[Stored data]
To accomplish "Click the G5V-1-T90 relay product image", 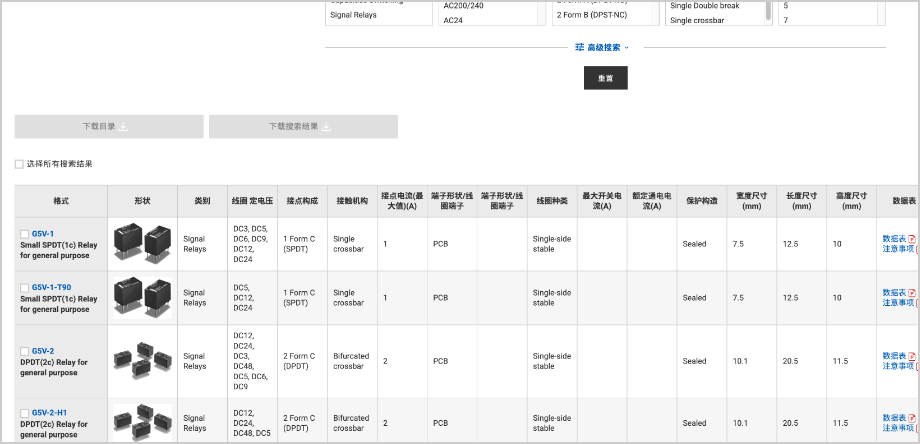I will [141, 297].
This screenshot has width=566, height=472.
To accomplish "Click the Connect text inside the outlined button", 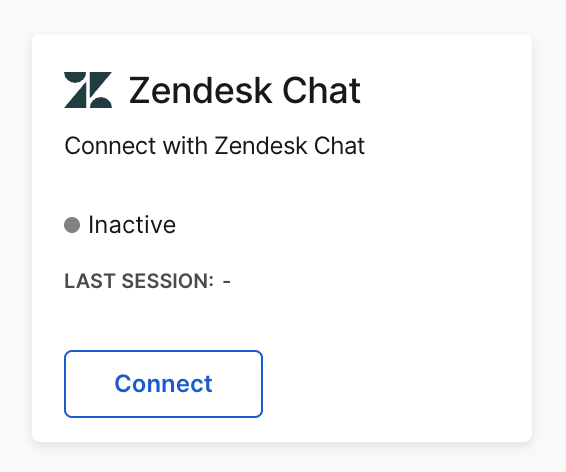I will (163, 384).
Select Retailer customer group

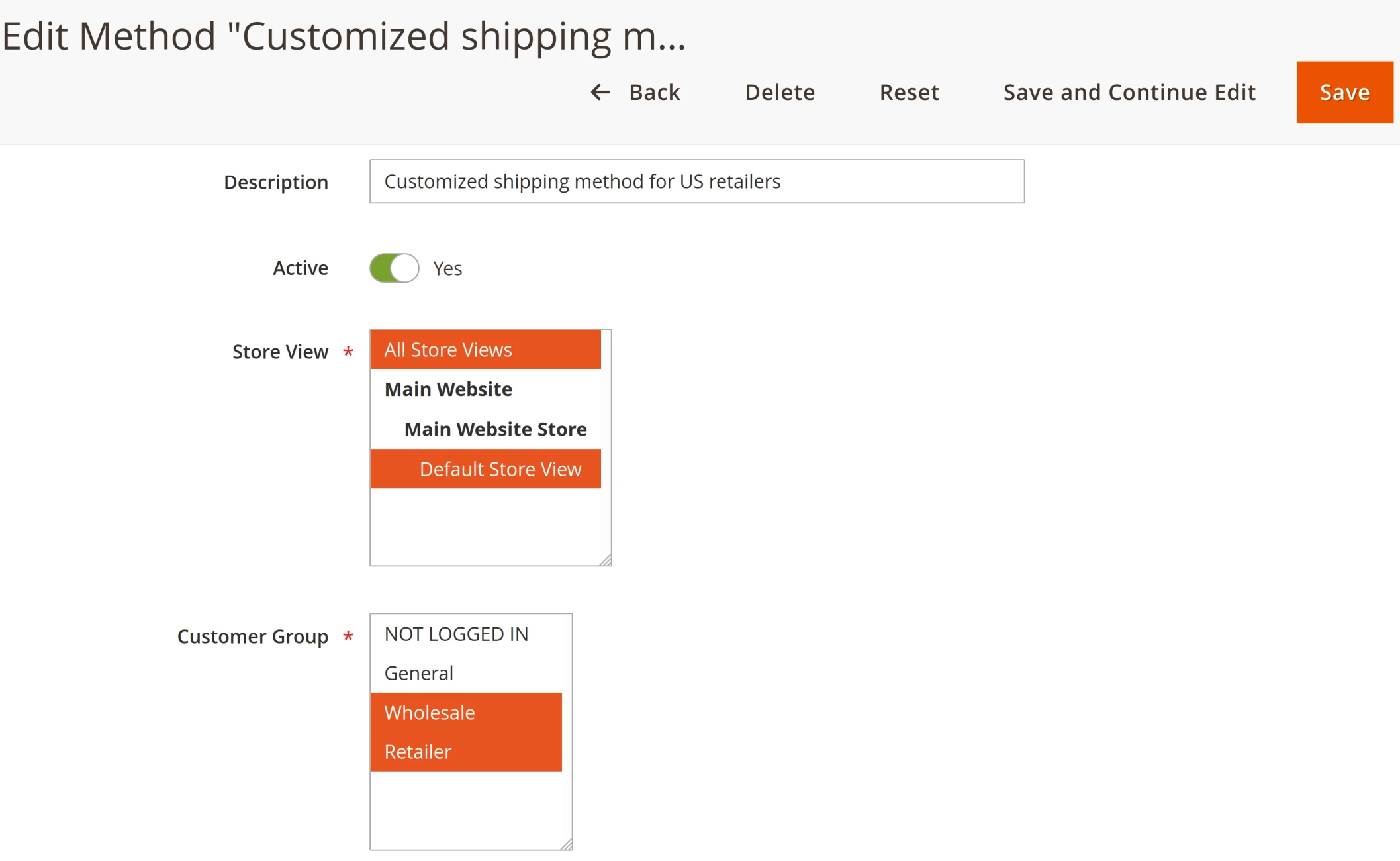(466, 752)
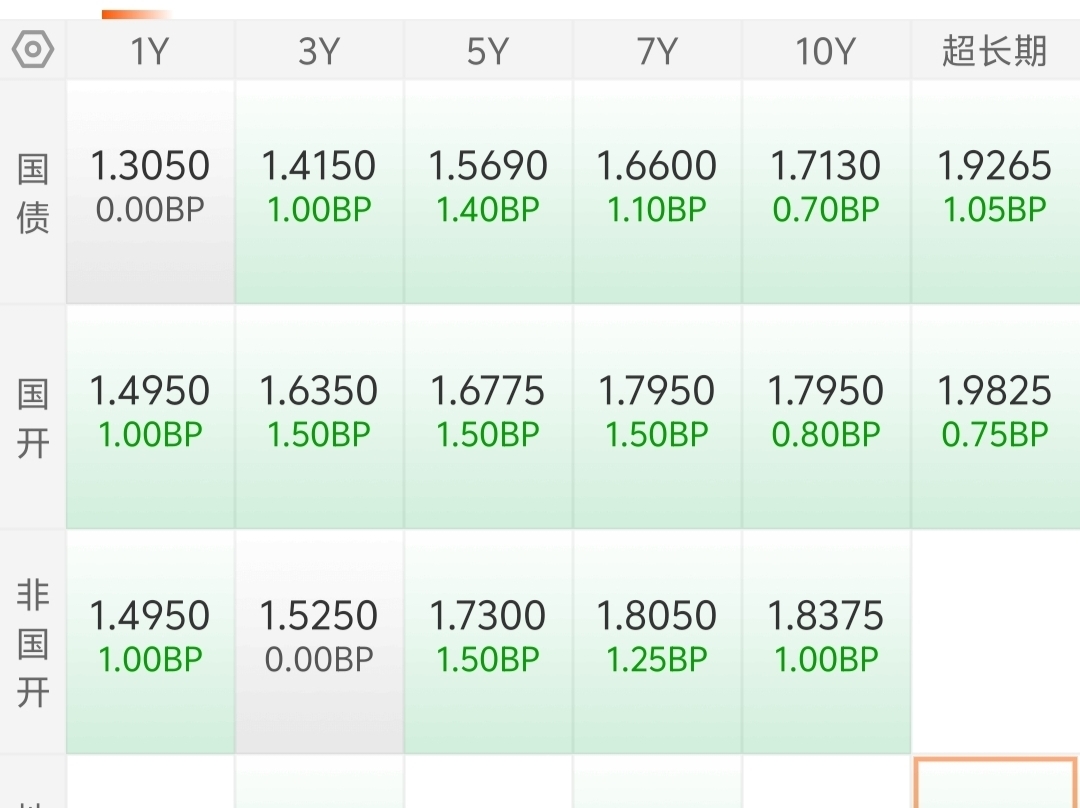The width and height of the screenshot is (1080, 808).
Task: Open the 非国开 row label
Action: pos(32,643)
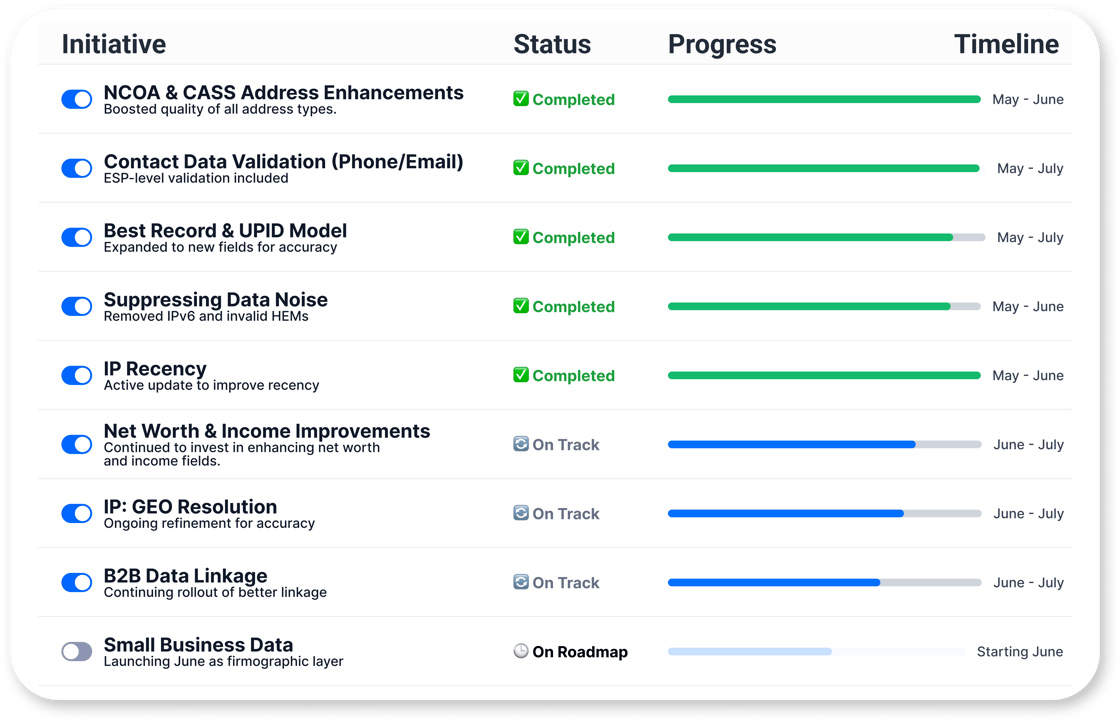Click the green check icon beside NCOA & CASS status

pyautogui.click(x=521, y=99)
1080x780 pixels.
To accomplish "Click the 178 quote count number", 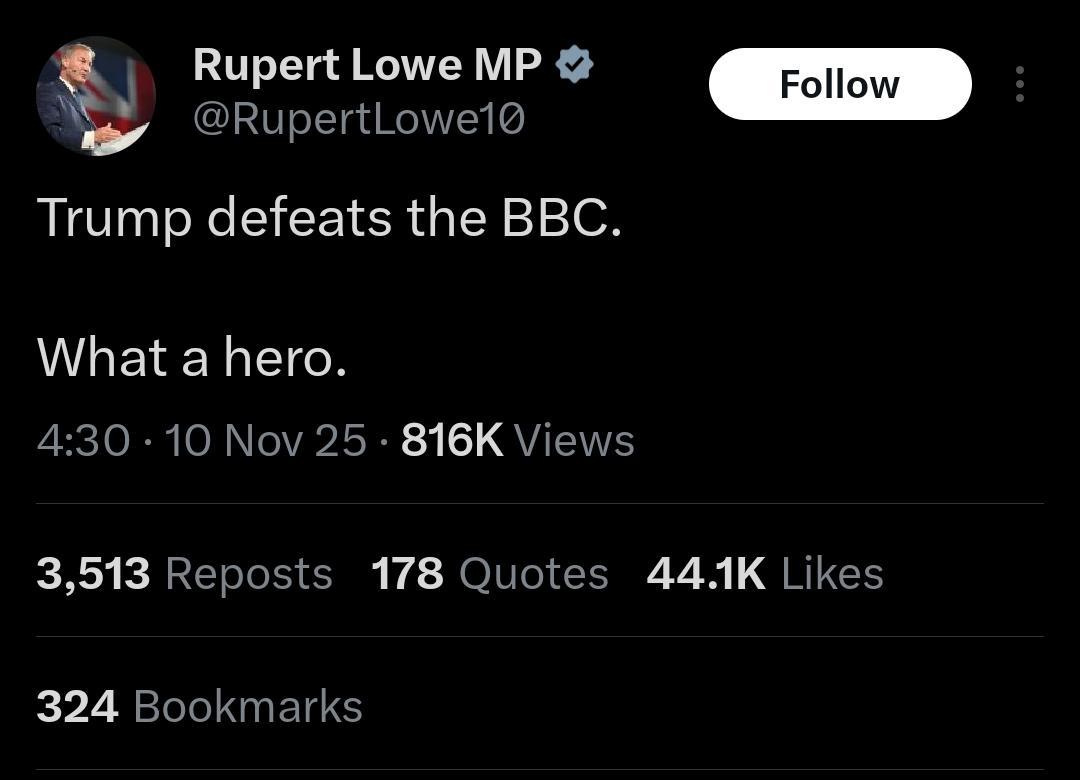I will (x=407, y=574).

**Exercise directions**
Taking the records above, print only and exactly the lines from the line with "Select Retailer customer group" to the line with "1080x780 pixels.", both kept, and exclude pictures.

**Answer box**
Select Retailer customer group

(466, 752)
The width and height of the screenshot is (1080, 808).
Task: Open the 非国开 row label
Action: pos(32,643)
Click the green check icon beside NCOA & CASS status

pyautogui.click(x=521, y=99)
1080x780 pixels.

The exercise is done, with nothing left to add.